Come on, is this really about radio waves and electromagnetic frequencies? It could be. The BBC points to a study in the International Journal of Neuroscience that backs up the EHS claim. We already know about laptop burns and exploding batteries. And there's plenty of evidence out there that cell phones aren't doing our brains any favors. (So just wear this protective plexiglass helmet and dangle my iPhone from a ceiling fan and I'll be fine? Great!)  

But the World Health Organization has another take: "EHS has no clear diagnostic criteria and there is no scientific basis to link EHS symptoms to EMF (electromagnetic field) exposure. Further, EHS is not a medical diagnosis, nor is it clear that it represents a single medical problem."

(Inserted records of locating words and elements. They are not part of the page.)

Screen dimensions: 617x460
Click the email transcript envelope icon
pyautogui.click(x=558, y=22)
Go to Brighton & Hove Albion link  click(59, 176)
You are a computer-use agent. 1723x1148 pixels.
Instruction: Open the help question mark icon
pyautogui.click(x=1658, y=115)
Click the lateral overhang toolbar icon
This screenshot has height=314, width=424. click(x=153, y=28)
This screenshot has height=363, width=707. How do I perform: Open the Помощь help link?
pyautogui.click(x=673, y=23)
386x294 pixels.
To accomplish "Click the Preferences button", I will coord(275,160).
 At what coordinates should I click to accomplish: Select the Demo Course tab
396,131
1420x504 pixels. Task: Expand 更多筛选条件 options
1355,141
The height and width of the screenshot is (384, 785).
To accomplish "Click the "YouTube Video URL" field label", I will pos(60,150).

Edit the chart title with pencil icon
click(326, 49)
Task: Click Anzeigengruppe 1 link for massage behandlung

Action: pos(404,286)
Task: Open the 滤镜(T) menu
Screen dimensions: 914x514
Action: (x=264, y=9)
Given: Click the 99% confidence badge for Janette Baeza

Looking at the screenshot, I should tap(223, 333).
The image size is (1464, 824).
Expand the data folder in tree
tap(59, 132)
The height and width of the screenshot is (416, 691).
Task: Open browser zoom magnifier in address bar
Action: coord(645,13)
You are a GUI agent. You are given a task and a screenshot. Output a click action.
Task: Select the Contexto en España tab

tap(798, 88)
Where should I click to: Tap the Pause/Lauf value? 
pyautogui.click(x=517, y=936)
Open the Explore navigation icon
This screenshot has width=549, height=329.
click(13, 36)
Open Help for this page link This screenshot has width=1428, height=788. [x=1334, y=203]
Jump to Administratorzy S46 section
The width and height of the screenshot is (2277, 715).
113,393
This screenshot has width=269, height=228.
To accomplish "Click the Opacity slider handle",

Here's what's clear: West Virginia is the last frontier. If you're trying to outrun the future and all it's potential hazards, you go there. Survivalists consider the Appalachian mountains a 2012 safe zone in the event of a polar shift, and it's steadily becoming the hot spot for post-apocalyptic bunker communities. 
But you can't run forever, at least if you think you've got EHS. Cell phone towers are starting to go up near the state's Wi-fi free area, which means Schou and company will have only to turn to Eli Lilly for an inevitable pill cure...and its inevitably more painful side-effects

As a side note: The perfectly prescient 1995 movie "Safe", starring Julianne Moore, presented a similar condition and a similar question: Does the way we live now make us sick or does it just make us more prone to believing we're sick?